Al centro del grande peristilio scandito da 16 colonne di tufo, su cui si aprono gli ambienti più̀ rappresentativi, è posta una grande piscina decorata originariamente da una pittura raffigurante pesci.
Il Fornaio
L'importanza del pane nella dieta degli antichi romani è testimoniata dal ritrovamento di ben 35 panifici. La struttura è abbastanza standard. Il forno del panificio non è variato di molto nei secoli fintanto che si è usato la legna come combustibile. Erano presenti le macine dove dal grano si ricavava la farina, Oltre al forno a volta in mattoni, vi era un locale laboratorio dove lavorare il pane prima di infornarlo.
Via Consolare
La necropoli di Porta Ercolano, che si estende lungo la strada che portava a Napoli. Questa era utilizzata già durante i primi secoli di vita di Pompei, anche se gli edifici funerari oggi visibili sono databili a patire dal I sec. a.C. in poi. Le tombe monumentali illustrano le tipologie funerarie più diffuse dell’epoca.
Altre sepolture sono costruite su un alto podio in forma di altare, come quella di Naevoleia Tychee Munatius Faustus con la raffigurazione del doppio sedile, simbolo dell’onore concesso di sedere in prima fila a teatro e di una nave che entra in porto.
Villa di Diomede
Villa suburbana attribuita a M. Arrius Diomedes, liberto la cui tomba è difronte all'ingresso monumentale della villa, situata in Via dei Sepolcri n.24.

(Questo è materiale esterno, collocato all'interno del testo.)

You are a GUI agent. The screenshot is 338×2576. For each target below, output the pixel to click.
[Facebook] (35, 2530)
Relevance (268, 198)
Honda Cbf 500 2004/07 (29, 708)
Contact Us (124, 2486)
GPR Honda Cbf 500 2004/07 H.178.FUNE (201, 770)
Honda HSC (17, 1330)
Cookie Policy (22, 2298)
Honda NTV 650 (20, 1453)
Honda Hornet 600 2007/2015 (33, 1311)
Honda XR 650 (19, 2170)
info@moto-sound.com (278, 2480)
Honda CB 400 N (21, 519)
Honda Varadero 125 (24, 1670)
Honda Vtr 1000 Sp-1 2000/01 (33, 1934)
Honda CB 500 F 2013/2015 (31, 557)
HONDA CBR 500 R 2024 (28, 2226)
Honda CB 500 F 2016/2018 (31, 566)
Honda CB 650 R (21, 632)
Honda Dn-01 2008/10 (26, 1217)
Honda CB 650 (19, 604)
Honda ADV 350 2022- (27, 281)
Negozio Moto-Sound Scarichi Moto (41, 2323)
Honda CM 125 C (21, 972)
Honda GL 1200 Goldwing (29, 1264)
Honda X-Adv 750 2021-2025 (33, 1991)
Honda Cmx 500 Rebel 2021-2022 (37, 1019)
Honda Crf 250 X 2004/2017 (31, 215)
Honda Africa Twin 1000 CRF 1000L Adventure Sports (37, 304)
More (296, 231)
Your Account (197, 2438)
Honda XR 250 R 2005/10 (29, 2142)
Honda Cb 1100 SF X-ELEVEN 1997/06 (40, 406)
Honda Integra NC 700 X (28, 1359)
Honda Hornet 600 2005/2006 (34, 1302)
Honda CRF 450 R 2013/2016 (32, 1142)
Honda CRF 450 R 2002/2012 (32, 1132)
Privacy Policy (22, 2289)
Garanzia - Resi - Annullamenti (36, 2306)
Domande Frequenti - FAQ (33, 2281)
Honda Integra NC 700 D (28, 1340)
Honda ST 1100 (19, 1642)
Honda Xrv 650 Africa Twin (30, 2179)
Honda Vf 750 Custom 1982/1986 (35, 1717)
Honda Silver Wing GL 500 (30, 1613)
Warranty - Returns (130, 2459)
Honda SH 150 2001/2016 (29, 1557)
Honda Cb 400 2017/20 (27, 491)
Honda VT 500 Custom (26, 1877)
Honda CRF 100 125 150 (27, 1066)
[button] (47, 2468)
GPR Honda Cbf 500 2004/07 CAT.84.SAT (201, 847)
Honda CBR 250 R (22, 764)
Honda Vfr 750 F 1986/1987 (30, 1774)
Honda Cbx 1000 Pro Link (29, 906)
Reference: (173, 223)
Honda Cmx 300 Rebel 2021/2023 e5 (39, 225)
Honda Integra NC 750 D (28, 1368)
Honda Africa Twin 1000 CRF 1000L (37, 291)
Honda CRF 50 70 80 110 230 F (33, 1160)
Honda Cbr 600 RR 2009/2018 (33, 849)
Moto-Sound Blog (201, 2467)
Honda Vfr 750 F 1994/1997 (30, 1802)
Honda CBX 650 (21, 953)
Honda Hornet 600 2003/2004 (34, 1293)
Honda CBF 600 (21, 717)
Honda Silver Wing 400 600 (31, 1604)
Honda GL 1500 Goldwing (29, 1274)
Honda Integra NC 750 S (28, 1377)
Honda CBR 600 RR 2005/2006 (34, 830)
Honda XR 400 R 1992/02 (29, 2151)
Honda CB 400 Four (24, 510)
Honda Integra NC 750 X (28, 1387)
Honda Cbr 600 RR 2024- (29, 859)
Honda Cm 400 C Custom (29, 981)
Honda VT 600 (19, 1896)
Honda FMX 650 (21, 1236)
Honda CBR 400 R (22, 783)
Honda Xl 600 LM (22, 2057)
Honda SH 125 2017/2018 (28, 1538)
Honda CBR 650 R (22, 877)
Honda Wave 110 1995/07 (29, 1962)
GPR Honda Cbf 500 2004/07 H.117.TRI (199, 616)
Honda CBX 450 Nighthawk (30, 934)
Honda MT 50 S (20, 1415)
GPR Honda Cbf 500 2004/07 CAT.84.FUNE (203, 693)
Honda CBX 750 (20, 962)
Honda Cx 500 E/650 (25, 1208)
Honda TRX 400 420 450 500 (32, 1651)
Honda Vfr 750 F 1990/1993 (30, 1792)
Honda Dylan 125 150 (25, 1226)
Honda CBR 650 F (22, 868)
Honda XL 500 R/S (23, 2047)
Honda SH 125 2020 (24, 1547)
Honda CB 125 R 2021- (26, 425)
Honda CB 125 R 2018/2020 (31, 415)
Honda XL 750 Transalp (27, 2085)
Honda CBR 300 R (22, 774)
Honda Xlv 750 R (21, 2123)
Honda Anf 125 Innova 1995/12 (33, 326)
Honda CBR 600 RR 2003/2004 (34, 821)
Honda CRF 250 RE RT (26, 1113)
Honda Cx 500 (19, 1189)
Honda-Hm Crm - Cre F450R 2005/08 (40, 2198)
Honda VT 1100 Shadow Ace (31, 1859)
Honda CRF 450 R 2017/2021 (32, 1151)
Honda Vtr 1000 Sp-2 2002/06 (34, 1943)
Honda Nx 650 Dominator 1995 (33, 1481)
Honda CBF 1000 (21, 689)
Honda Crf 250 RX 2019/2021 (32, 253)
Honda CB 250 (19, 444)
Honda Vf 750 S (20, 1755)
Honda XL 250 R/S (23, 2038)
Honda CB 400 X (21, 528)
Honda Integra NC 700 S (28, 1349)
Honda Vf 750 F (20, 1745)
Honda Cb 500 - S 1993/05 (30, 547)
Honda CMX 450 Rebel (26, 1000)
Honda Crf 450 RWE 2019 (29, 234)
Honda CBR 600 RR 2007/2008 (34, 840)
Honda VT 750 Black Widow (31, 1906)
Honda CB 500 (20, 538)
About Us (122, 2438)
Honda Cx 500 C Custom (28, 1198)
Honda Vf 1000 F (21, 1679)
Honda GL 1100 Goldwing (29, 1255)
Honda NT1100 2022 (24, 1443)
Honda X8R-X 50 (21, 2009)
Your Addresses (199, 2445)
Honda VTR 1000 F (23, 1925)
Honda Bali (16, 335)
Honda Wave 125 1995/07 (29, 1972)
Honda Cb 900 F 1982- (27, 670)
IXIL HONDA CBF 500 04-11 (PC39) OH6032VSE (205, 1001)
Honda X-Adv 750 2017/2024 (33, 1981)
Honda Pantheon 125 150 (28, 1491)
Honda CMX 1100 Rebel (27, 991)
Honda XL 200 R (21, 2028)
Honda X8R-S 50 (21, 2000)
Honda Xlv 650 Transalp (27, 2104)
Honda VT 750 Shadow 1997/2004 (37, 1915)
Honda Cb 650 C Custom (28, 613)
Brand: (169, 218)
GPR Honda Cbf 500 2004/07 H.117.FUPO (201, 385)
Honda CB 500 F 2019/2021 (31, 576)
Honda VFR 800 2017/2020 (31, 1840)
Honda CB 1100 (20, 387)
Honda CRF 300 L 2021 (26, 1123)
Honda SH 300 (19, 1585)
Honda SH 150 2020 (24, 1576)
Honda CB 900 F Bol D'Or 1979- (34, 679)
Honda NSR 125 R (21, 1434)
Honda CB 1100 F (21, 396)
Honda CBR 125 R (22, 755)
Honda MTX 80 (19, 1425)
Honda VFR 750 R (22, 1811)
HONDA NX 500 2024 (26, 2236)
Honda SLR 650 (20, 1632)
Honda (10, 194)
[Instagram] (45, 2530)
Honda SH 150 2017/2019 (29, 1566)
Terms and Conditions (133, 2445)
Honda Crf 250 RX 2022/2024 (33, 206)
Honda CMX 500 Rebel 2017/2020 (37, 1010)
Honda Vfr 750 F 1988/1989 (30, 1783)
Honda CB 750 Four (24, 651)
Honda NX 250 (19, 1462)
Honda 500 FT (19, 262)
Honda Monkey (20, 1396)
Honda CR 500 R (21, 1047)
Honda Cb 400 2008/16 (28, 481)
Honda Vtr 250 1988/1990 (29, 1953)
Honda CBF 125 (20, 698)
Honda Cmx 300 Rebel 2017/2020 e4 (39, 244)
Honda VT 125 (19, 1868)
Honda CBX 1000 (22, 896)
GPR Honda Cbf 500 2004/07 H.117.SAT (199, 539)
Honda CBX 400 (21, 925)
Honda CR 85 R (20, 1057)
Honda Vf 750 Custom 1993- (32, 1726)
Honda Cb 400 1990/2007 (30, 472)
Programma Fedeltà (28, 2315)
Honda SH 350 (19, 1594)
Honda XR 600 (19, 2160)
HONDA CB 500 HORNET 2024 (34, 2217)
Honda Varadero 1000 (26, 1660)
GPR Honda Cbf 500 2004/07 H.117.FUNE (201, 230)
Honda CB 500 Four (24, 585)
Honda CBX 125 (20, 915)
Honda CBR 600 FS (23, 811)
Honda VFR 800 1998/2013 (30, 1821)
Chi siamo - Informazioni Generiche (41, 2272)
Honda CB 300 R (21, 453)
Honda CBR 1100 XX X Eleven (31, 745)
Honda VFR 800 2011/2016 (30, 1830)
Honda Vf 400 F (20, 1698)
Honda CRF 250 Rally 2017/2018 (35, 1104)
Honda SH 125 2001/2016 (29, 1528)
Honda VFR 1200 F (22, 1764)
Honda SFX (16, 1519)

Si entra subito nel peristilio retrostante l'ingresso, sulla sinistra è inserito il reparto balneare, con cucina e serbatoio d'acqua. La soglia a mosaico bianconero del caldarium raffigura due sandali. La pittura megalografica di secondo stile, nell'ambiente infondo al braccio sinistro del peristilio, raffigurante un paesaggio marino con Nereide e tritoni, era stata imbiancata. Il singolare cubicolo semicircolare, con un'alcova che si poteva chiudere con una tenda, della quale sono stati trovati gli anelli, è preceduto dalla stanza del cubicularius (cameriere), decorata in IV stile con quadretti raffiguranti attributi divini (ora nel Museo del Louvre di Parigi). Dalla finestra del tricliniosi godeva di una splendida vista sul mare. Intorno al peristilio della villa, con triclinio estivo e piscina, è il quadriportico di diciassette pilastri per lato. Accanto alla porta postica del portico, in capo alle scalette in discesa verso la costa, si rinvenne il groviglio di scheletri del dominus e di un suo servo, abbracciati. Il signore, con l'anello d'oro al dito e una chiave in mano, portava con sé un piccolo tesoro del valore di 1.356 sesterzi.
Altri diciotto corpi, di donne ingioiellate con i loro schiavi e due bambini, vennero trovati nei sotterranei del criptoportico.
Villa dei Misteri
Prende il nome dalla sala dei misteri ubicata nella parte residenziale dell’edificio, che guarda il mare. Un grande affresco continuo che copre le tre pareti, una delle più conservate opere pittoriche dell’antichità̀, raffigura un rito misterico, cioè̀ riservato ai devoti del culto. La scena è legata a Dioniso che appare sulla parete centrale insieme alla sua sposa Arianna.
La villa comprende anche un quartiere destinato alla produzione del vino con un torchio ligneo ricostruito. Il complesso, risale al II secolo a.C., ma ricevette la sua forma attuale negli anni 80-70 a.C., periodo al quale risale anche il fregio dei misteri.